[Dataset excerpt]
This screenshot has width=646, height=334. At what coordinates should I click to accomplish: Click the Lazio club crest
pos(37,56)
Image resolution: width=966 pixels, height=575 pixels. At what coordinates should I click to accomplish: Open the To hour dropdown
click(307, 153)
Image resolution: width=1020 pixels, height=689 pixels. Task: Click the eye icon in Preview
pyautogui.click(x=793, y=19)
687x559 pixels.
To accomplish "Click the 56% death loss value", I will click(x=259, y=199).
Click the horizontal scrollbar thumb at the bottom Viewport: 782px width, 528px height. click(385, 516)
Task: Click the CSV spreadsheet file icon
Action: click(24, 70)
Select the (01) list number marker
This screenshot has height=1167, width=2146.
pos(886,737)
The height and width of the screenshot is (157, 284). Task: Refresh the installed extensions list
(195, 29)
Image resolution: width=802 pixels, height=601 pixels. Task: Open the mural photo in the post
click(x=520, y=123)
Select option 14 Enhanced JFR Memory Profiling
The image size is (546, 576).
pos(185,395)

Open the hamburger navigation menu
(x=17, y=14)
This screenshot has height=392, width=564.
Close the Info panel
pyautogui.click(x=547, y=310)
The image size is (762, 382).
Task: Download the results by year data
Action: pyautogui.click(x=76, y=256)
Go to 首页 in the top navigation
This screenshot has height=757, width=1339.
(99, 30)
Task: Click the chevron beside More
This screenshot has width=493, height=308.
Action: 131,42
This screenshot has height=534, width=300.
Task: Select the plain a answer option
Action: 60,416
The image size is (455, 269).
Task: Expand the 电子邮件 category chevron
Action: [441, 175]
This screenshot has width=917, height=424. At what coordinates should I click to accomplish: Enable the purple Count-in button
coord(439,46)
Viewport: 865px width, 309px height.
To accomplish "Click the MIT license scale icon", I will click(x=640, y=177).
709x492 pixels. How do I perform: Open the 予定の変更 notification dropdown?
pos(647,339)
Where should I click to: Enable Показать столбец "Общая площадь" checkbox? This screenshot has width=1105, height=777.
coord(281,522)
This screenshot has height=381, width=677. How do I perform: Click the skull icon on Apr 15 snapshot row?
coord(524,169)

◆ **DO THIS**
Reproduce the lines of the records word for word, starting at the line that contains "Where should I" and ending with the last line of the records.

◆ **EXERCISE OUTPUT**
Where should I click to: Enable Показать столбец "Общая площадь" checkbox? This screenshot has width=1105, height=777.
coord(281,522)
This screenshot has height=381, width=677. How do I perform: Click the skull icon on Apr 15 snapshot row?
coord(524,169)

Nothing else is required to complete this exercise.